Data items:
↓

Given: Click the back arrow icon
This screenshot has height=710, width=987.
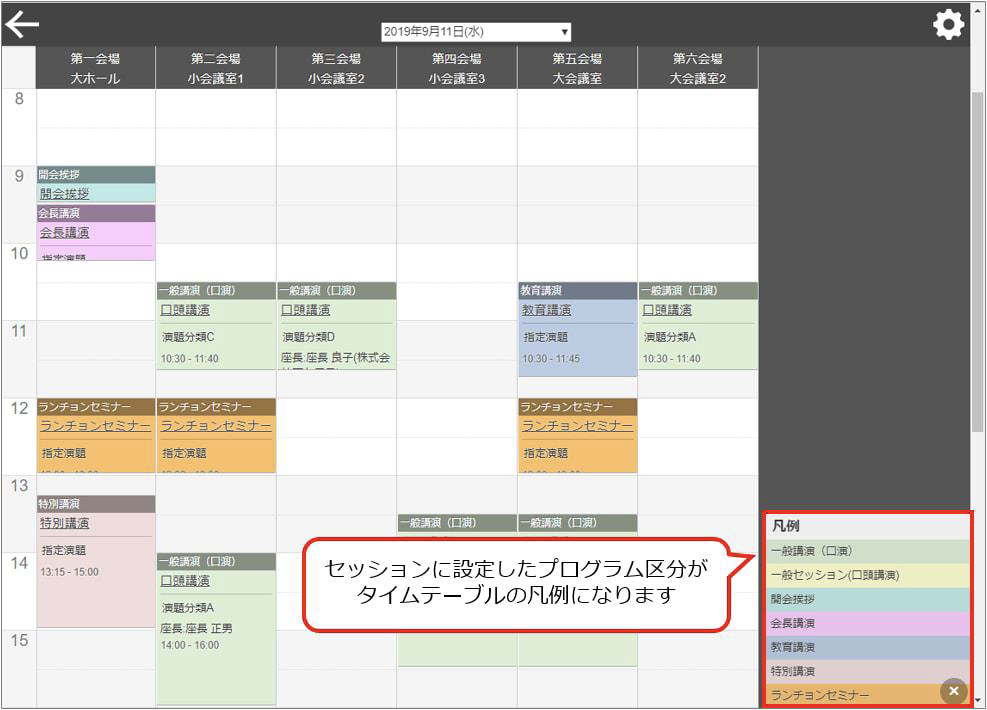Looking at the screenshot, I should click(22, 25).
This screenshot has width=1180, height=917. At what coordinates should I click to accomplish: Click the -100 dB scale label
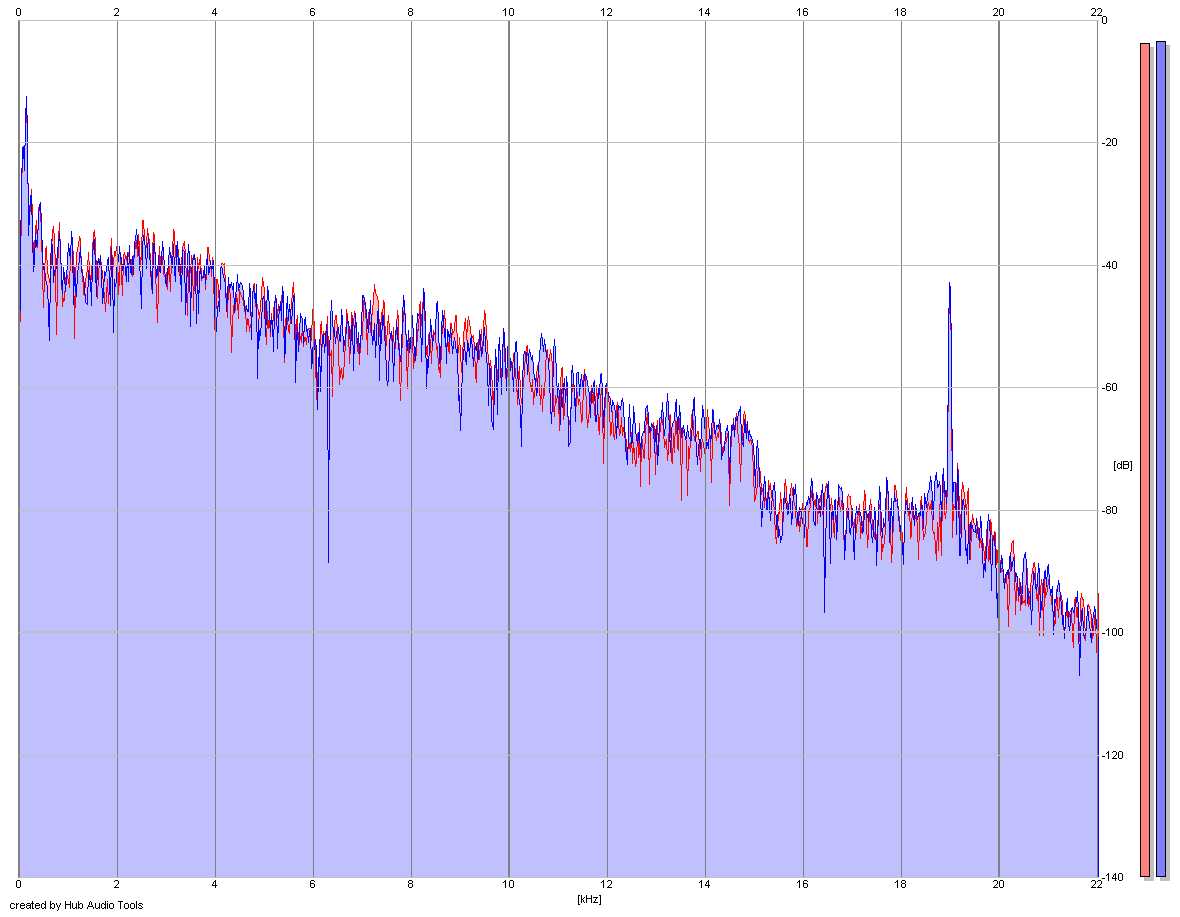1112,632
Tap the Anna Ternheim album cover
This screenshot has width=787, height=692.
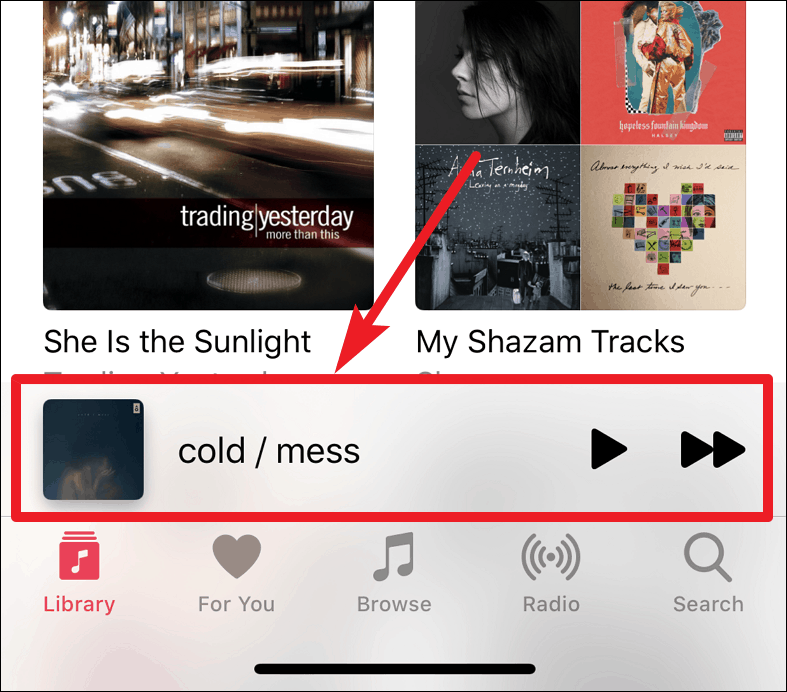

↑

Task statement:
Starting at the line containing "Tap the Anna Ternheim album cover", output every remaining line of the records above exactly, the last one included. Nothing else belongs in the output, and no pictures either.

Your response:
Tap the Anna Ternheim album cover
This screenshot has width=787, height=692.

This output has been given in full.